**Instructions to follow**
Only one stretch of the records below should be repeated. It starts with the line containing "Task: Open the Table of Contents sidebar" and goes on through the line containing "Task: Switch to the Seam perspective", exactly as written.

(Data extracted from a collection)
————
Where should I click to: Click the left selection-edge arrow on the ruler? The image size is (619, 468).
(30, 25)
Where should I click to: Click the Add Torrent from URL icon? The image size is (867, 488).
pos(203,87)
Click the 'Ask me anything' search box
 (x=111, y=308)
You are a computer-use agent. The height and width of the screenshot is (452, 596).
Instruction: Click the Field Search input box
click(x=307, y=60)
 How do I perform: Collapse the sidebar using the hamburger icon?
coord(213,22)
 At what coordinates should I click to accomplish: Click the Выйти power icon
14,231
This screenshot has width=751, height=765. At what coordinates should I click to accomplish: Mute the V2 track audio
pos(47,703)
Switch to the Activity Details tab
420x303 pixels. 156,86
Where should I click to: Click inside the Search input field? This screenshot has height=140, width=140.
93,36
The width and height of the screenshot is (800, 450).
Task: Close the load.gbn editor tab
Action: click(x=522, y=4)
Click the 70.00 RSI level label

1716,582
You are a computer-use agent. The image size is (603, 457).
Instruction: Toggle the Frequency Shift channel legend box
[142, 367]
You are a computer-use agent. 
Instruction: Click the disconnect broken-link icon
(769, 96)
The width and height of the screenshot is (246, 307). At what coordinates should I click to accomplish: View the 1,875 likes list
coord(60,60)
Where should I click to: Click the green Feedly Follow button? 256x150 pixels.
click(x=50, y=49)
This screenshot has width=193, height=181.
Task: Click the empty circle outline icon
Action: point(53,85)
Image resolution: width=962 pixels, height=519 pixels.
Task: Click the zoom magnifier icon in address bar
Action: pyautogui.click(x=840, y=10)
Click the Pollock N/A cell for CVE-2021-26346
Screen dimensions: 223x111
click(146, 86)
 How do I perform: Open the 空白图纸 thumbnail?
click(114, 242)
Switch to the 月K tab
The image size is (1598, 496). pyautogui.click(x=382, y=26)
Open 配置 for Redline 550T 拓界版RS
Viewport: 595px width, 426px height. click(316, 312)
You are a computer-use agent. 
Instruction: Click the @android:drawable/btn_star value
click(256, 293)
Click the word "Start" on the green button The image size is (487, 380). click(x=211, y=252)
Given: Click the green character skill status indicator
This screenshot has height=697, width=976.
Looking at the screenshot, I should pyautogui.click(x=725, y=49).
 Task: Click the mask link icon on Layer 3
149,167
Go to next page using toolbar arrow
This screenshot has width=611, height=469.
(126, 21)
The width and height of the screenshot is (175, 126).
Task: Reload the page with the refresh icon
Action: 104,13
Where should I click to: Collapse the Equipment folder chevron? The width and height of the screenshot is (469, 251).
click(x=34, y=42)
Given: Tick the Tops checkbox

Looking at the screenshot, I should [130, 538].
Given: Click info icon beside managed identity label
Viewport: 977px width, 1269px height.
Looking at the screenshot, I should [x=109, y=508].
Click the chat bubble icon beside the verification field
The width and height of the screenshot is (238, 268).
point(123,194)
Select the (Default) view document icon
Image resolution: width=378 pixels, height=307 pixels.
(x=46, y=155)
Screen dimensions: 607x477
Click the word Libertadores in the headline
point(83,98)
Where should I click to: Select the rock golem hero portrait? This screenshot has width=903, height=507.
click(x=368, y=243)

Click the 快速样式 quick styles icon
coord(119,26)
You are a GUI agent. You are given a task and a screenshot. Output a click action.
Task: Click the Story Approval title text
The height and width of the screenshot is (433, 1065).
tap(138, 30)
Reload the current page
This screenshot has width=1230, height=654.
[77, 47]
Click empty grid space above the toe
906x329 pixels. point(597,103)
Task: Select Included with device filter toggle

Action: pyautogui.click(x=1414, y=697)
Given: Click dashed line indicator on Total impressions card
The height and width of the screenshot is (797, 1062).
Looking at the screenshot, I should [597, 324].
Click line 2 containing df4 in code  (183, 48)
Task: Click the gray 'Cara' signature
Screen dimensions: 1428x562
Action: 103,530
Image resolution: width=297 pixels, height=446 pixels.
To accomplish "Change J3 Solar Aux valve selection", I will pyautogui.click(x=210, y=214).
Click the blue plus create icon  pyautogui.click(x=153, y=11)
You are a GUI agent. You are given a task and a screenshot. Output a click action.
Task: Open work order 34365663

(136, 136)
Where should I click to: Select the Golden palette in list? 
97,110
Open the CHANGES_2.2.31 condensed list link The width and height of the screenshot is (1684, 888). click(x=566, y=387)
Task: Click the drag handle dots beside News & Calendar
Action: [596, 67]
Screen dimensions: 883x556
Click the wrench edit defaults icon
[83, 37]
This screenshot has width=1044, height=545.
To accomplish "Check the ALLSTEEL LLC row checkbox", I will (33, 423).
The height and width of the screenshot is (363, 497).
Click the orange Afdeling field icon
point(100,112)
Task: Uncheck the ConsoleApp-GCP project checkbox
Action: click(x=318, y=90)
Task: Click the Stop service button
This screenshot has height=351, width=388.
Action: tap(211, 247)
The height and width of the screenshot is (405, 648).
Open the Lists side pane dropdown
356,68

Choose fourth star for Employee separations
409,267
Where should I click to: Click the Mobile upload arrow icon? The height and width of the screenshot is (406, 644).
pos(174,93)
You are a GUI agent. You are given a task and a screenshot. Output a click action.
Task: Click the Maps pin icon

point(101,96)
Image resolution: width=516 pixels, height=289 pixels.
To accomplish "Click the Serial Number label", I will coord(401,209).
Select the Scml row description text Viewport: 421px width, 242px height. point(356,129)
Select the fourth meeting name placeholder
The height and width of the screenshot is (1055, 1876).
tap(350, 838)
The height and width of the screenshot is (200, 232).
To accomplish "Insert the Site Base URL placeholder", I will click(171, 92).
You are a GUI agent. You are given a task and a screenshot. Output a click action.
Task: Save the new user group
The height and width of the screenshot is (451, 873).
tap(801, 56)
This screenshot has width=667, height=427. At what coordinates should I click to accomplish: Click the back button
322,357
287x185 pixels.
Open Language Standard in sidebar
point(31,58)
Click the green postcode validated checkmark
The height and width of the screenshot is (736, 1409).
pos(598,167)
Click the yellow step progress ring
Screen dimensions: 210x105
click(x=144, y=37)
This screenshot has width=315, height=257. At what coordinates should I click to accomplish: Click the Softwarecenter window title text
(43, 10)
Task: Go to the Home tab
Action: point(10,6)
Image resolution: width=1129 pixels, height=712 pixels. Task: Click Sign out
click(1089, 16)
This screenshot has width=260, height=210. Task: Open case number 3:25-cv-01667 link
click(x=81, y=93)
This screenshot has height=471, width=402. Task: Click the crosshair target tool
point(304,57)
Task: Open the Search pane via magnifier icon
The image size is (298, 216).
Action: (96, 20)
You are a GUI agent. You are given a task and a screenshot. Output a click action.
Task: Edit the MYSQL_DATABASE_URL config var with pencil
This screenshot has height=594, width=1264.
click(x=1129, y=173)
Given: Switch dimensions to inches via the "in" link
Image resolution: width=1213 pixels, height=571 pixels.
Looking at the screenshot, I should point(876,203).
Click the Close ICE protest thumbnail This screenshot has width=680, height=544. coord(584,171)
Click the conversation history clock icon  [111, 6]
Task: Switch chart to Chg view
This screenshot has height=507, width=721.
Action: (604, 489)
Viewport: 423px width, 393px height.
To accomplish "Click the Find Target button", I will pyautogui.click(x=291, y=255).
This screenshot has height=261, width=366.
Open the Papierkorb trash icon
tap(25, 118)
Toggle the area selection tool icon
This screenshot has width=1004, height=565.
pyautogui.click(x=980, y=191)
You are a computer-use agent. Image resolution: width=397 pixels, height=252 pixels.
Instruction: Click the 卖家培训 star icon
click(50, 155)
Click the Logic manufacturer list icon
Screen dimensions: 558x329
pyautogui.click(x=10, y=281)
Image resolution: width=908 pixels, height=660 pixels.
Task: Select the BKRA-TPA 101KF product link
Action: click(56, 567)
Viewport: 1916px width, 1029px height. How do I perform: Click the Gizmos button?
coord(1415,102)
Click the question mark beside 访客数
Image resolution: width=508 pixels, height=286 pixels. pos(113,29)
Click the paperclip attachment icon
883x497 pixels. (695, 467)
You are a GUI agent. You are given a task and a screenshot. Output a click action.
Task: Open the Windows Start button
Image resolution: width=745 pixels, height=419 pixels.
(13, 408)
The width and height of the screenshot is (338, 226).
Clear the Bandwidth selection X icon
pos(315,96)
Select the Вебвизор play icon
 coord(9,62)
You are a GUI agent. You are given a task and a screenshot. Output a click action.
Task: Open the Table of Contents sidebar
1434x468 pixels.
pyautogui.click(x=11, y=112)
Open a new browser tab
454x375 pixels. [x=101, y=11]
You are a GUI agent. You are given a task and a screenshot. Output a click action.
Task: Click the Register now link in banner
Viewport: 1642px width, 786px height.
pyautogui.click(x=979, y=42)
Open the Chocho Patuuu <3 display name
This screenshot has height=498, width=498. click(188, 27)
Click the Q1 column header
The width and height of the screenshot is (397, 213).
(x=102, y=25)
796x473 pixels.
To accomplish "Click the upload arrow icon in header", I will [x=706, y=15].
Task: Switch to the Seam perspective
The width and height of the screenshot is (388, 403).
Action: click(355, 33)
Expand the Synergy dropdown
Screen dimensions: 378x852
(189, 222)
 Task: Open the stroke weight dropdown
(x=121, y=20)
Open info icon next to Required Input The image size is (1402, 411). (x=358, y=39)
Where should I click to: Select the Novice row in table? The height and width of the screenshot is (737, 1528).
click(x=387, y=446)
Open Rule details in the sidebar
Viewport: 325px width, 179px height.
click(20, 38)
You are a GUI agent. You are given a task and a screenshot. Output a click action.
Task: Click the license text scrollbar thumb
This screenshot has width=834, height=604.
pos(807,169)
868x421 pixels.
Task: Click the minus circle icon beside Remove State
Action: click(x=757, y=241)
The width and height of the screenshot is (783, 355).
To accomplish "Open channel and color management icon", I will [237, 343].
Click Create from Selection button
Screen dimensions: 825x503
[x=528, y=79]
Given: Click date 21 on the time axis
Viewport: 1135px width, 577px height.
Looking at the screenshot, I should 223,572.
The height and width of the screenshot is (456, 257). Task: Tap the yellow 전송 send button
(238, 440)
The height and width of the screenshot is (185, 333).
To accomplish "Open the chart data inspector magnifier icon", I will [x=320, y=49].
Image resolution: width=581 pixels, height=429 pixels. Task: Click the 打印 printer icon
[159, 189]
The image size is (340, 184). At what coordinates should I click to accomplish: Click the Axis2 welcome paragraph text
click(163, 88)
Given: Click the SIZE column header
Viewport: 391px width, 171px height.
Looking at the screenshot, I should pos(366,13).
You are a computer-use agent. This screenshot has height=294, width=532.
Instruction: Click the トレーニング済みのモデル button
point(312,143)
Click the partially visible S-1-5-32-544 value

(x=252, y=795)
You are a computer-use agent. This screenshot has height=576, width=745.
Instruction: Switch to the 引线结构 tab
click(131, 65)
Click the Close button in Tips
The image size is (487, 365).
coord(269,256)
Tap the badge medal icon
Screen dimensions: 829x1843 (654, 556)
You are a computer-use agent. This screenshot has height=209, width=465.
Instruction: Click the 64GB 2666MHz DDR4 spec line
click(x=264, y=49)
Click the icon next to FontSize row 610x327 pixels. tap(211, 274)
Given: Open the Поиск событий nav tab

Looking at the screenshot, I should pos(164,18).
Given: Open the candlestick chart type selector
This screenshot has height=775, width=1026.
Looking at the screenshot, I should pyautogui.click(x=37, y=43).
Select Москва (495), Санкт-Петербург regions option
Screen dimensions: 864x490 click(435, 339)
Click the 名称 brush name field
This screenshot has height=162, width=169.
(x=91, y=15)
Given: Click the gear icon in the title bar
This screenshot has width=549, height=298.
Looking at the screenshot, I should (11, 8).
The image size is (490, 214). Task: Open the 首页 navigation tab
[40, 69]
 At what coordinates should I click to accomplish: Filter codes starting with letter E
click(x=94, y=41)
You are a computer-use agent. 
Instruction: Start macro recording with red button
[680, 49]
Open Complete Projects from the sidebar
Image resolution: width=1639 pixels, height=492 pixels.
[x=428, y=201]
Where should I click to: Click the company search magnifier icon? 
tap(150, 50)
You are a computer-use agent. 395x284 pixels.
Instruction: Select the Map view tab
————
**Answer box**
Task: Open the Table of Contents sidebar
1434x468 pixels.
pyautogui.click(x=11, y=112)
Open a new browser tab
454x375 pixels. [x=101, y=11]
You are a GUI agent. You are given a task and a screenshot. Output a click action.
Task: Click the Register now link in banner
Viewport: 1642px width, 786px height.
pyautogui.click(x=979, y=42)
Open the Chocho Patuuu <3 display name
This screenshot has height=498, width=498. click(188, 27)
Click the Q1 column header
The width and height of the screenshot is (397, 213).
(x=102, y=25)
796x473 pixels.
To accomplish "Click the upload arrow icon in header", I will [x=706, y=15].
Task: Switch to the Seam perspective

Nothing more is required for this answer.